■ Your instructions ■
The lines to retype are the one with "[Telar gigante] (1329, 741)" and all that follow it to the end of the entries below; copy them exactly and nothing else.

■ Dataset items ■
+ + +

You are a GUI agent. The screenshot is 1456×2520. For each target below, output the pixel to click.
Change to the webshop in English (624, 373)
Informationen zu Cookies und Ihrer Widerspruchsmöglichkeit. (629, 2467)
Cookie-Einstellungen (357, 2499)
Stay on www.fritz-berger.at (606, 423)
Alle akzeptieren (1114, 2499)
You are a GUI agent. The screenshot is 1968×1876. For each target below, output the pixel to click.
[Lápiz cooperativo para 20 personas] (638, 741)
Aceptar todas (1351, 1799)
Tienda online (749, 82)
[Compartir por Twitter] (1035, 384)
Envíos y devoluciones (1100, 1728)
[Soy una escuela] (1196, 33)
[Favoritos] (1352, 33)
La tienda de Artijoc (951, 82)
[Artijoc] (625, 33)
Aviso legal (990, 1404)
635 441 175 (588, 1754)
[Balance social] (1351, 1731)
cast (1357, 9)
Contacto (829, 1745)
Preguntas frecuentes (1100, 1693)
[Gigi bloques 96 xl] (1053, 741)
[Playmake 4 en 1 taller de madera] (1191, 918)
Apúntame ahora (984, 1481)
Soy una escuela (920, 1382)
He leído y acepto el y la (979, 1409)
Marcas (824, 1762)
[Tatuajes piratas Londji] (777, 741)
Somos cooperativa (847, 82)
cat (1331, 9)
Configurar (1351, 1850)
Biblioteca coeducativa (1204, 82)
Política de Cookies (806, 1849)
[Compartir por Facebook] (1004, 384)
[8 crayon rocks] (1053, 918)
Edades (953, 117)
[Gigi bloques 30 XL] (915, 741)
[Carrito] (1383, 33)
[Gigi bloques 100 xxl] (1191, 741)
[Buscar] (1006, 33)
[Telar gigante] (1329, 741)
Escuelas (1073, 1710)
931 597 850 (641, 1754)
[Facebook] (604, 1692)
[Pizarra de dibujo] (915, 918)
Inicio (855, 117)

+ + +

■ Output ■
[Telar gigante] (1329, 741)
Escuelas (1073, 1710)
931 597 850 (641, 1754)
[Facebook] (604, 1692)
[Pizarra de dibujo] (915, 918)
Inicio (855, 117)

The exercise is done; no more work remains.